→ Supplied passage:

+++++

Carbon dioxide (CO2) can be safely and reliably stored underground, an Australian-led team of researchers has concluded.

The team found that depleted gas fields would be able to store globally significant amounts of CO2 - a key strategy in tackling climate change.

The scientists are based at the Cooperative Research Centre for Greenhouse Gas Technologies (CO2CRC) Otway Project at Nirranda South in southwestern Victoria.

"The Otway Project has confirmed that storage in depleted gas fields can be safe and effective, and that these structures could store globally significant amounts of carbon dioxide," the report's lead author, Dr Charles Jenkins of the CSIRO, said in a statement.

"The research included the world's first measurement of storage efficiency for CO2 storage, lending weight to the conclusion that depleted gas fields have enough storage capacity to make a significant contribution to reducing global CO2 emissions."

+++++

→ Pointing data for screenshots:

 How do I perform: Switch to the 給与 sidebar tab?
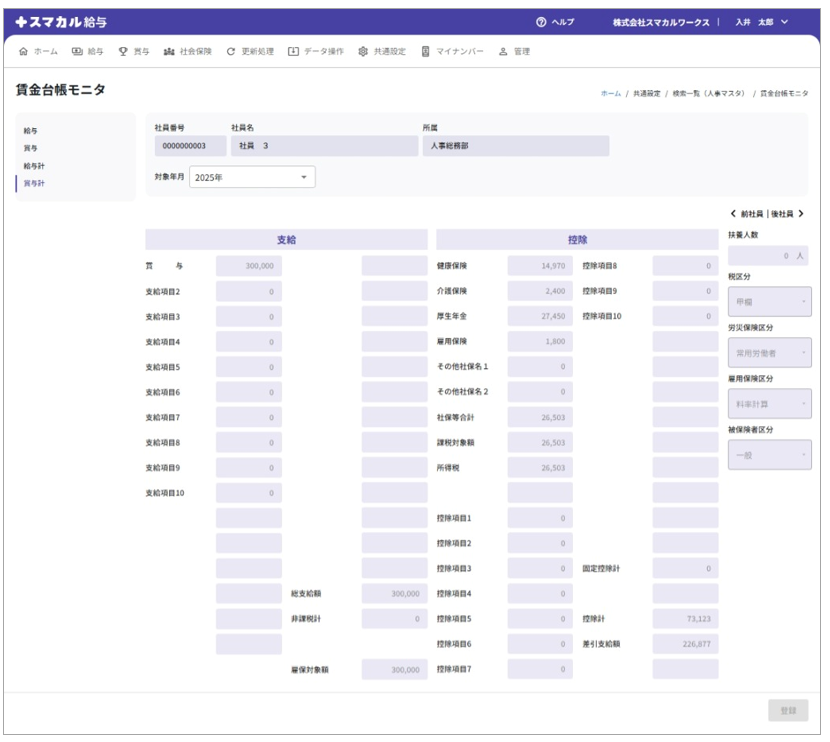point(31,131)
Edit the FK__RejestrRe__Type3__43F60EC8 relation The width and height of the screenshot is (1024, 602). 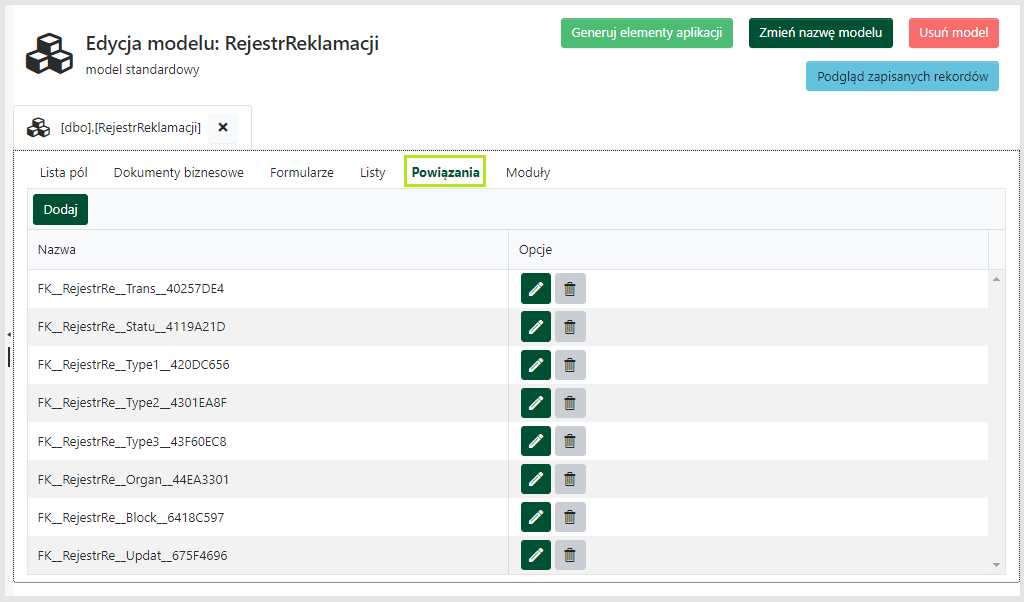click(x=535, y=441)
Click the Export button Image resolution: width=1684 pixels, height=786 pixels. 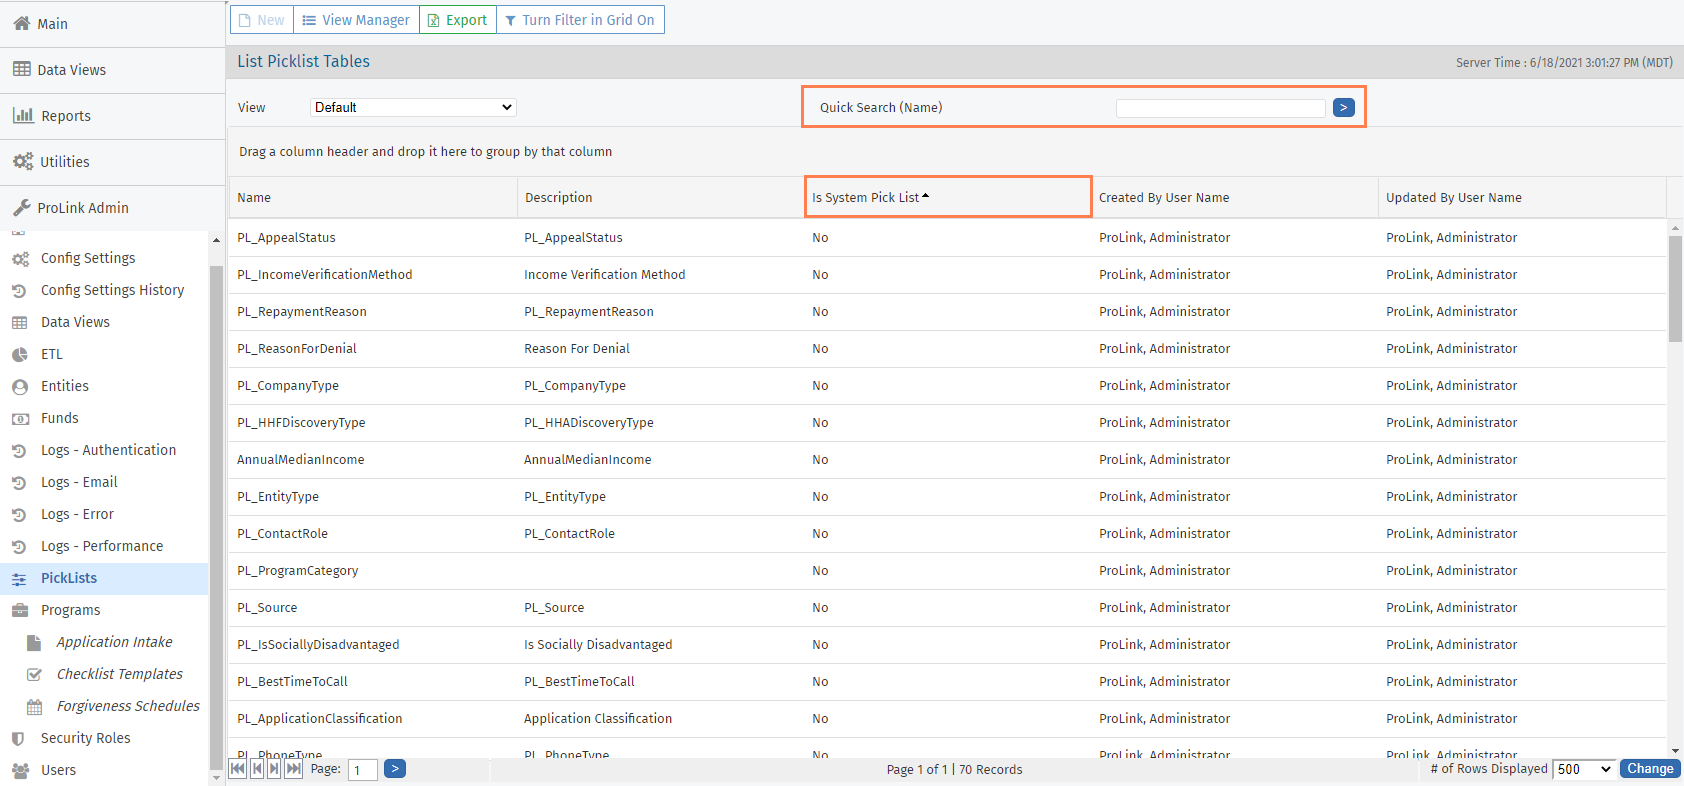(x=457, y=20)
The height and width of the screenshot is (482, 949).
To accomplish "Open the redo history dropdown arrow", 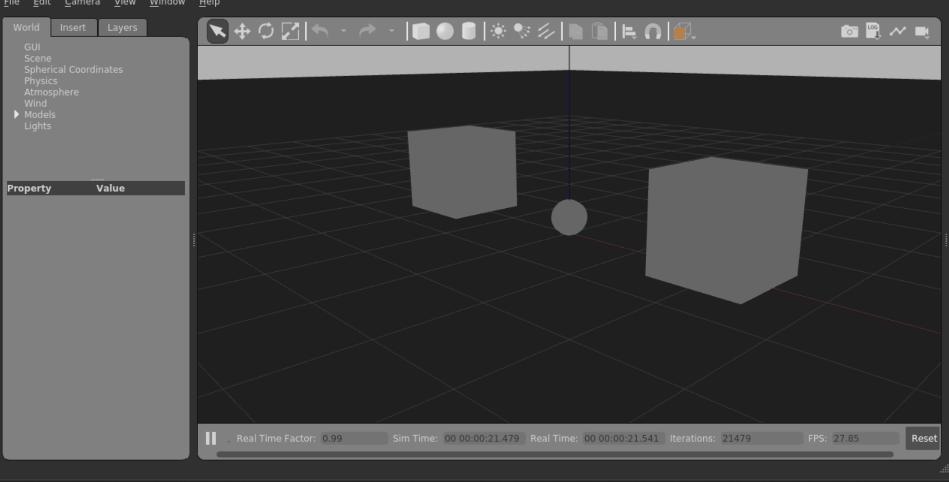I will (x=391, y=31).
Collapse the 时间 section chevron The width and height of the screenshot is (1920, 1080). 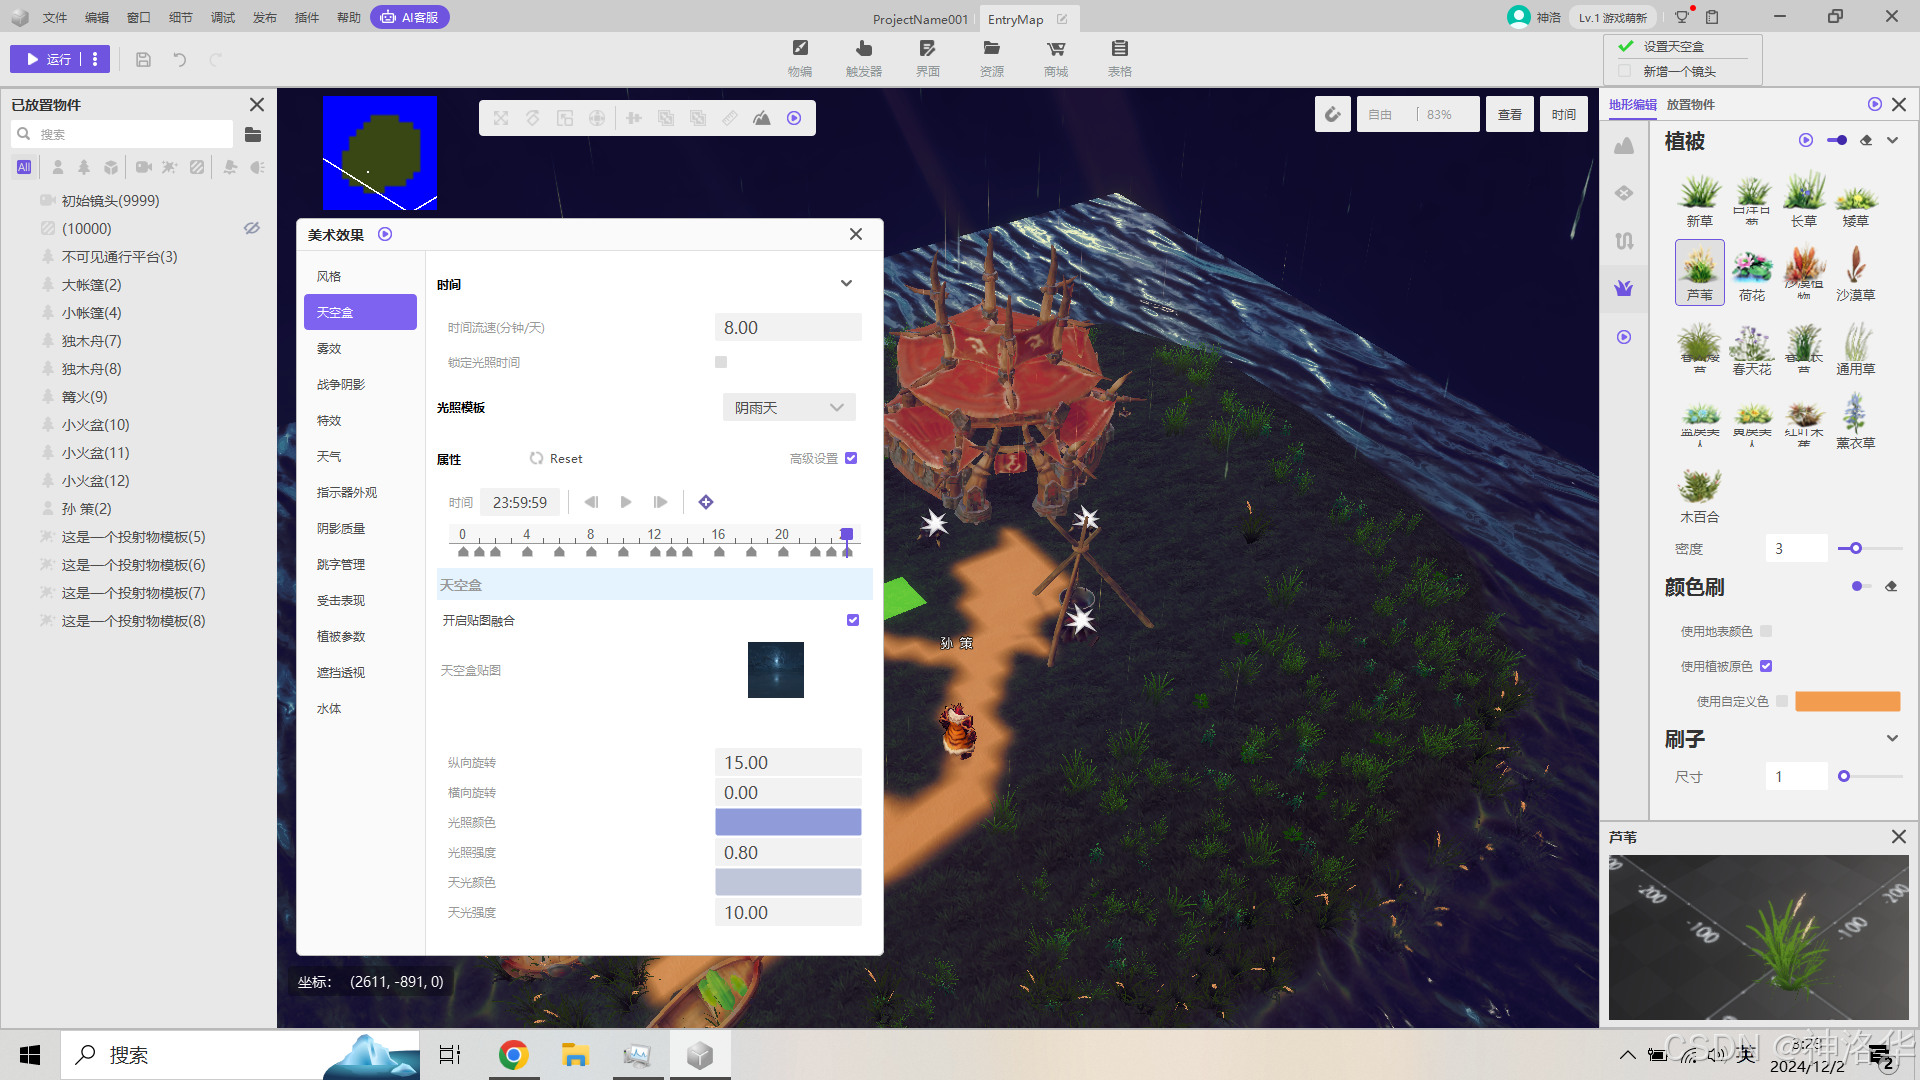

+++++

→ Things to do:
- a) Answer these questions using the article on underground carbon dioxide storage:
(i) Where is the Otway Project located?
(ii) Who is the report's lead author, and with which organization?
(iii) What world first did the research include?
- b) Extend the article on underground carbon dioxide storage, continuing from its final sentence.

→ Answers by task:
- a)
(i) At Nirranda South in southwestern Victoria.
(ii) Dr Charles Jenkins of the CSIRO.
(iii) The world's first measurement of storage efficiency for CO2 storage.

- b)
The researchers have been injecting a natural source of carbon dioxide into a depleted natural gas reservoir at the site since 2008.

Their work has involved a wide range of monitoring and verification tests to see what has happened to the CO2.

The team concluded that large-scale geological storage can be monitored to ensure safety.

They also reported no leaking of the CO2 back into the atmosphere.

The paper has been published in the Proceedings of the National Academy of Sciences of the USA.